Chinesische Medizin

Akupunktur

Die traditionelle chinesische Medizin (TCM) hat eine über 2000 Jahre alte Geschichte.

 

Die chinesische Medizin basiert darauf, dass die Lebensenergie -das Qi- in den Meridianen (Energiebahnen) und Organen zirkuliert. Die Gesundheit und das Wohlbefinden des Menschen hängen von einer gleichmäßigen Verteilung und einem ungestörten Fluss dieses Qi ab.

 

Durch emotionale Probleme, Stress, schlechte Ernährung usw. kann es zu Störungen im Fluss des Qi kommen, was wiederum zu vielfältigen körperlichen und emotionalen Beschwerden führen kann.

 

Bei der Akupunktur wird durch das Setzen von Nadeln an spezielle Punkte der Meridiane der Qi-Fluss angeregt. Dadurch können sich Energieblockaden lösen, was eine Voraussetzung für die Linderung und Heilung von Beschwerden ist.

 

Besonders bewährt hat sich die chinesische Medizin bei chronischen,  funktionellen Störungen (z.B. Nervosität, Schlafstörungen, Reizmagen, Menstruations- und Wechseljahrsbeschwerden...), sowie in der Schmerztherapie (z.B. Kopf- und Rückenschmerzen, Gelenkschmerzen).
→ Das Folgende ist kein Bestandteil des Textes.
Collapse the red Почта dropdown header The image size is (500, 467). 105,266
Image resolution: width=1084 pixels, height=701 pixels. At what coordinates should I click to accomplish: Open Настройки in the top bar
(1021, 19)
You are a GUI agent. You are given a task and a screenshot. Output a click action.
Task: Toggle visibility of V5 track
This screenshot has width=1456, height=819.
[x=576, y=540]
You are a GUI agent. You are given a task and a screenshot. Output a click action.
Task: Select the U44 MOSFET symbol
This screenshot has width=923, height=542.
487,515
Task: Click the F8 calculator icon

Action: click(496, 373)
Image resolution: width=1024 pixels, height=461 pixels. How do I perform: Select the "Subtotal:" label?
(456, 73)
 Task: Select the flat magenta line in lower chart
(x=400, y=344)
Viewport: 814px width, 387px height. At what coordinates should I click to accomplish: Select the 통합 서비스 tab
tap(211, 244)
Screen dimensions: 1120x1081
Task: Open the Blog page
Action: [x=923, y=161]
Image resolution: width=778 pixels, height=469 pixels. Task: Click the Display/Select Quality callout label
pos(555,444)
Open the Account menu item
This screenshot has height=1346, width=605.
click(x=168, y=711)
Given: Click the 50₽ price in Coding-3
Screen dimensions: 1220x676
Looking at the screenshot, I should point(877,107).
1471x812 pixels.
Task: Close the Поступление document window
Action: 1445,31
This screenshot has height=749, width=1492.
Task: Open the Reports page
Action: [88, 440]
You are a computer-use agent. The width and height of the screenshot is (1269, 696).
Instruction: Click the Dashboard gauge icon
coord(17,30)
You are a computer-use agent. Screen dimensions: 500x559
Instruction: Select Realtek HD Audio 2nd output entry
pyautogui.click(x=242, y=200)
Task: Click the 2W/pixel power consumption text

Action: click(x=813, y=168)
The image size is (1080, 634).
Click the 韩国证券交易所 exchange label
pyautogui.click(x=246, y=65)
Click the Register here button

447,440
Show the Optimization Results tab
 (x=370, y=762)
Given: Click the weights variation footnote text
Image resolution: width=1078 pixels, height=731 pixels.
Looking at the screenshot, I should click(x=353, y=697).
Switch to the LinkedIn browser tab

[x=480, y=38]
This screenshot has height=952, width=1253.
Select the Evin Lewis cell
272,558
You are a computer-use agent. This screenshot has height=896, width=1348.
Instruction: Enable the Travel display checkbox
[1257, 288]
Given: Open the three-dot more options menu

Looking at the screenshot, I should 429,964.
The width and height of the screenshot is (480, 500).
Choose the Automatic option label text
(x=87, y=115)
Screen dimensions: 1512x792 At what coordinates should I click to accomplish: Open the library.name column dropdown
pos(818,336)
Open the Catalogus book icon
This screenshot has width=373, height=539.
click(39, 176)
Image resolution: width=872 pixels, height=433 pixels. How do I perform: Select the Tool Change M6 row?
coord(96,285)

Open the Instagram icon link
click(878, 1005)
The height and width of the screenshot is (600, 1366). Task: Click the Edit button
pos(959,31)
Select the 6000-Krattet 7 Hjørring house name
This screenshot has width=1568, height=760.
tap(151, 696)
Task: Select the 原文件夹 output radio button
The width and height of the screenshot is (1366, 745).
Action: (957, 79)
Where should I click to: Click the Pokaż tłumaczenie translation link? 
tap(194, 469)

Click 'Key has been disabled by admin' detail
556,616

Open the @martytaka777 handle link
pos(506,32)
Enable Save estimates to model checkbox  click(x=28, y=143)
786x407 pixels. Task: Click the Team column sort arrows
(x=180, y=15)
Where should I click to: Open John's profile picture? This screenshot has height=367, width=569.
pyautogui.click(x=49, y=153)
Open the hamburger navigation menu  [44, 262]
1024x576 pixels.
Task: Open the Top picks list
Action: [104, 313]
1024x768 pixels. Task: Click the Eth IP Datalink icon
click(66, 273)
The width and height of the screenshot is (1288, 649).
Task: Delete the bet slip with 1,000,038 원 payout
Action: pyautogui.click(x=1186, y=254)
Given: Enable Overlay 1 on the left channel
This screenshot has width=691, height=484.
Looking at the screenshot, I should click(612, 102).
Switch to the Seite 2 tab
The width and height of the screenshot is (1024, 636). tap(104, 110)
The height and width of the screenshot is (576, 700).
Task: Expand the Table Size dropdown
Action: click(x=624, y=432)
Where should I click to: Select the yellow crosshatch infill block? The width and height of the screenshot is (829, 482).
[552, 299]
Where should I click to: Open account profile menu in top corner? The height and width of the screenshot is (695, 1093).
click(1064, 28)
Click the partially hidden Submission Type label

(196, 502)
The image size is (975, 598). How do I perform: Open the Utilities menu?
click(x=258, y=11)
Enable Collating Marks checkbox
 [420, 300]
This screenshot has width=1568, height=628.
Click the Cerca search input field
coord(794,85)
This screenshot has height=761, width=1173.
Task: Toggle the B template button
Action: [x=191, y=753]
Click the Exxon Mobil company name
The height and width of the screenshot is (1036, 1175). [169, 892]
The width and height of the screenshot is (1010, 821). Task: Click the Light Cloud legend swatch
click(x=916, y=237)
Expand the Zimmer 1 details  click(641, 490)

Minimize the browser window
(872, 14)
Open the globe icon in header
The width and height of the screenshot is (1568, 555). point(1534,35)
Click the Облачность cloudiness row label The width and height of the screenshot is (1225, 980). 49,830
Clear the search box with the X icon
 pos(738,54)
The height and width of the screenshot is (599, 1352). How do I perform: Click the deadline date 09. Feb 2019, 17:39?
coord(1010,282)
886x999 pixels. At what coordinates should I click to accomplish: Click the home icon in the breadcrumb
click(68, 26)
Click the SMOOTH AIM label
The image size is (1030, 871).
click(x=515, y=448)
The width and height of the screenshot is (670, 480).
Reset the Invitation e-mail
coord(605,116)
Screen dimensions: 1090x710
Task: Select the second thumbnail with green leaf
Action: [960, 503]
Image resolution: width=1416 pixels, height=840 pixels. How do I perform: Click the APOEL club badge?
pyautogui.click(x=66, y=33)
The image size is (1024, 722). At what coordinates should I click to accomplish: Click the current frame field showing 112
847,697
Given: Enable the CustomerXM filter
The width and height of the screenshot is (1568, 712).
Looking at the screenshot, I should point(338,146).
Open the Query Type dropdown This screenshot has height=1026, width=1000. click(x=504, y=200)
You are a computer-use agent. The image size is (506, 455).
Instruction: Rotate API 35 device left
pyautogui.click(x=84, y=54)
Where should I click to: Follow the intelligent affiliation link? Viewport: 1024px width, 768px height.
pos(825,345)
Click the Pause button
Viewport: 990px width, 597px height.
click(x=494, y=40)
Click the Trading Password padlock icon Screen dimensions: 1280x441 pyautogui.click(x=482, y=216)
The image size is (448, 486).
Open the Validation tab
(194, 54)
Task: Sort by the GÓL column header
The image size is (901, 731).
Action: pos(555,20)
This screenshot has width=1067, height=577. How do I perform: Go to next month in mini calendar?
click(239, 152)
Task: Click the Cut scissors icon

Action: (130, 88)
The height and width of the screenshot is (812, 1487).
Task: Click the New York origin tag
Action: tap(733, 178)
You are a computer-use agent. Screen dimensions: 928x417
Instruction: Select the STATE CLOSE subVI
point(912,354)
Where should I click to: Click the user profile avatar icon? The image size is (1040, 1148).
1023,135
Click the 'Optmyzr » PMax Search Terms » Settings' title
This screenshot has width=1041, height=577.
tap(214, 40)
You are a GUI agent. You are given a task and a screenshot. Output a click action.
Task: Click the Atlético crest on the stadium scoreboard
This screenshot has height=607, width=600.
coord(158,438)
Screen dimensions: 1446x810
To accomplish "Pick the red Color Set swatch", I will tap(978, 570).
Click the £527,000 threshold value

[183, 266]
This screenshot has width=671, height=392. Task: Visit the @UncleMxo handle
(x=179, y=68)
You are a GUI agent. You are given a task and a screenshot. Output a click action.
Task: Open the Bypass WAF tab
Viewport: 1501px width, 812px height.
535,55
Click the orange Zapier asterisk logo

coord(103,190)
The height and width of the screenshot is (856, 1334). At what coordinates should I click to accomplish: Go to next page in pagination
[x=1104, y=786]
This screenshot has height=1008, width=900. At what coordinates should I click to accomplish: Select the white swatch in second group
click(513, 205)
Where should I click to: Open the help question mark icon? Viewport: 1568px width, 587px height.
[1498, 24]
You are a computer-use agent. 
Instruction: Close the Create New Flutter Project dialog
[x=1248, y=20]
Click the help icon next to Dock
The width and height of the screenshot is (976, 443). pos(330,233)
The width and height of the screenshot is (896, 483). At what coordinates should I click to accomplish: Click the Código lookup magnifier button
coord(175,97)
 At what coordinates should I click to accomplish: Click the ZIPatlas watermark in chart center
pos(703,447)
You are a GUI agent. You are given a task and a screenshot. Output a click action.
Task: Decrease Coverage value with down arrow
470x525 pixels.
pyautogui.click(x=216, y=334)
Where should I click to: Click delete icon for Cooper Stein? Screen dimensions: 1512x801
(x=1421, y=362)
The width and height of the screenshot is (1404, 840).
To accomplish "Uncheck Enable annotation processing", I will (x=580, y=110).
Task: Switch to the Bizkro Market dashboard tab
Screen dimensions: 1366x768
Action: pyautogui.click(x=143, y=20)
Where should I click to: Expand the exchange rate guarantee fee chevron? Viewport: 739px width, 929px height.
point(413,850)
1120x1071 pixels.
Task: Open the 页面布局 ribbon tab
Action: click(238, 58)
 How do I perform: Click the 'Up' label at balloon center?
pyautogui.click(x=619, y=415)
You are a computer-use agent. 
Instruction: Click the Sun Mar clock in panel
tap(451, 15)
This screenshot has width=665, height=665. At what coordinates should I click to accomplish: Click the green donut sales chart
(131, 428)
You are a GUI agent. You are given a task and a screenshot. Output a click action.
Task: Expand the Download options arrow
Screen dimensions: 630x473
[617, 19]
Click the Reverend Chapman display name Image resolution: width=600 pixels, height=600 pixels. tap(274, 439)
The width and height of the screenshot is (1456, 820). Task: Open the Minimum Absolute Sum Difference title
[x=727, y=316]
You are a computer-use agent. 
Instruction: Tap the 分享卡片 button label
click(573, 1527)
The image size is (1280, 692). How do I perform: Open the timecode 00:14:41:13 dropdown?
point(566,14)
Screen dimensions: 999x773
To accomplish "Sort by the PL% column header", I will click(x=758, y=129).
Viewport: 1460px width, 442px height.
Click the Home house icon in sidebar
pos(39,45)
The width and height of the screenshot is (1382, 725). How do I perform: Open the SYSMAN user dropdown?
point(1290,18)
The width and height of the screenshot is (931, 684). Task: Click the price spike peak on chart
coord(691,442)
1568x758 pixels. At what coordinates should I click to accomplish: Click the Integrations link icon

Aber auch in der Begleittherapie schwerer organischer Erkrankungen, wie z.B. Tumorerkrankungen ist die Akupunktur hilfreich.

 

Kräutertherapie

Ein wichtiger Bestandteil der chinesischen Medizin und eine gute Ergänzung zur Akupunktur ist die Kräutertherapie. In der chinesischen Medizin werden die Kräuter auch nach ihrer energetischen Wirkung und ihrer Fähigkeit, das Qi zu beeinflussen ausgewählt.

 

Es gibt jahrtausendealte Erfahrungen mit chinesischen Kräuter-Rezepturen.

Zunehmend werden aber auch hier heimische Kräuter mit sehr gutem Erfolg nach den energetischen Prinzipien der chinesischen Medizin eingesetzt - frei nach dem Motto: an jedem Ort ist ein Kraut zur Heilung gewachsen!